I am trying to use plm to estimate a first differenced model on some unbalanced panel data. My model seems to work and I get coefficient estimates, but I want to know if there is a way to get the residual (or fitted value) per observation used.
I have run into two problems, I don't know how to attach residuals to the observation they are associated with, and I seem to get an incorrect number of residuals.
If I retrieve the residuals from the estimated model using model.name$residuals, I get a vector that is shorter than model.name$model.
require(plm)
X <- rnorm(14)
Y <- c(.4,1,1.5,1.3,1,4,5,6.5,7.3,3.7,5,.7,4,6)
Time <- rep(1:5,times=2)
Time <- c(Time, c(1,2,4,5))
ID <- rep(1:2,each=5)
ID <- c(ID,c(3,3,3,3))
TestData <- data.frame("Y"=Y,"X"=X,"ID"=ID,"Time"=Time)
model.name <- plm(Y~X,data=TestData,index = c("ID","Time"),model="fd")
> length(model.name$residuals)
[1] 11
> nrow(model.name$model)
[1] 14
(Note: ID=3 is missing an observation for t=3)

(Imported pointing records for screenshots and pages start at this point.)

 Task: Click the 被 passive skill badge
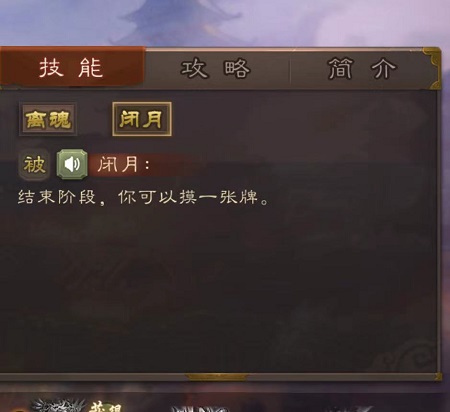pyautogui.click(x=35, y=165)
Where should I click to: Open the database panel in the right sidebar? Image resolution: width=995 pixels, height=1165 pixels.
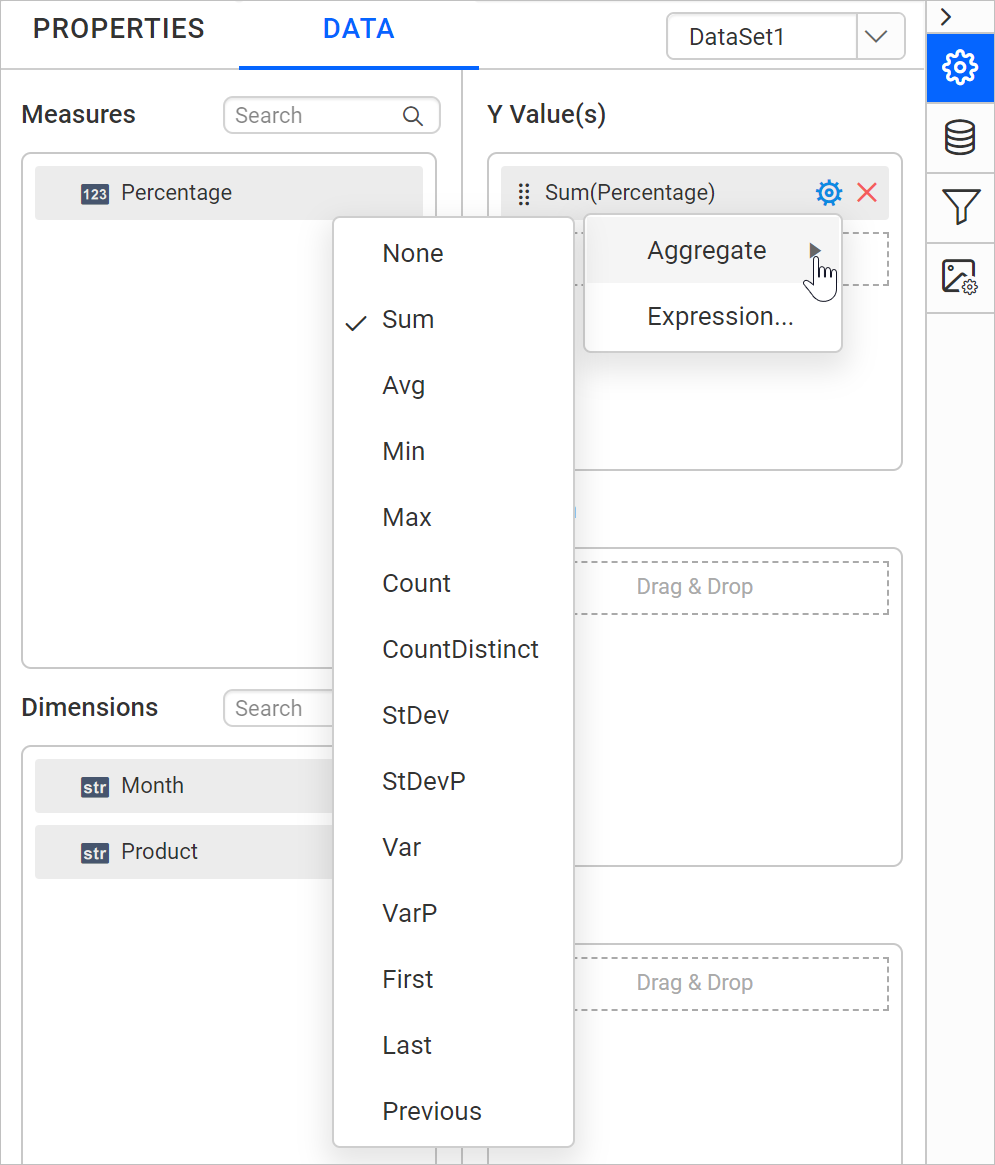tap(960, 138)
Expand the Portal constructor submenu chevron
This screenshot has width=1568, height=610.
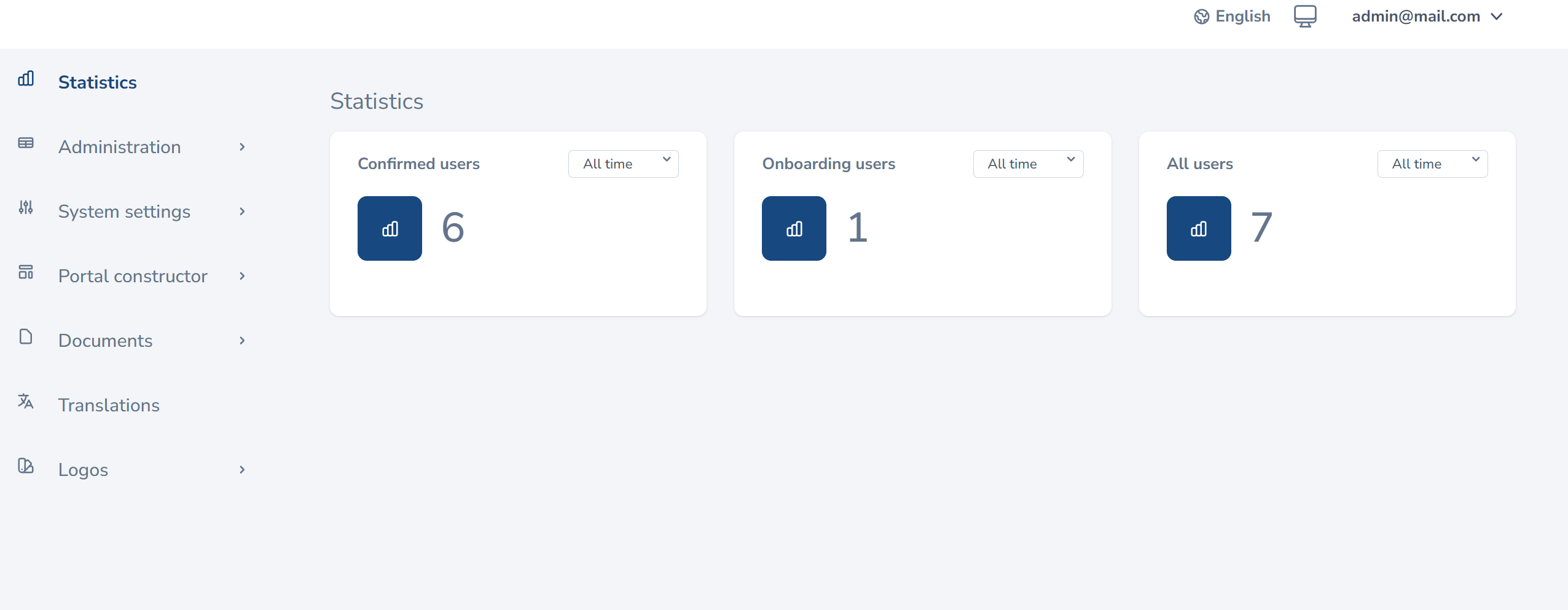pos(242,276)
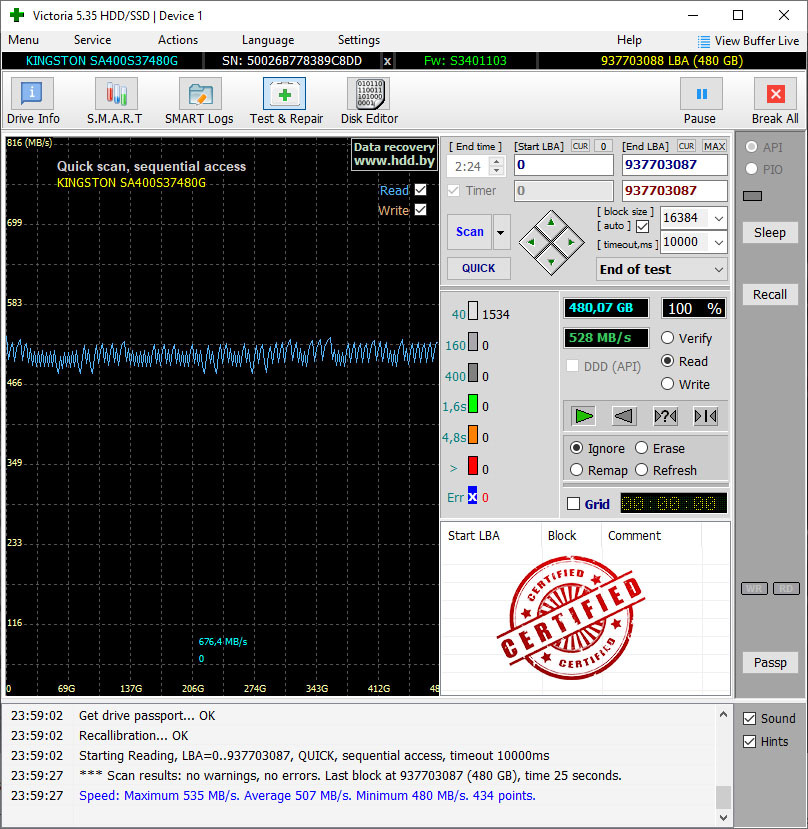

Looking at model.name$model I see it includes all observations, including t=1 for each member of ID. In the first differencing the t=1 observations will be removed, so in this case both IDs with all time periods should have 4 residuals from the remaining time periods. ID=3 should have a residual for t=2, none for t=3 as it is missing, none for t=4 as there is no value to difference (due to the missing t=3 value) and then a residual for t=5.
From this it seems that there should be 10 residuals, but I have 11. I would appreciate any help with why there are this many residuals, and how to connect residuals to the correct index (ID and Time).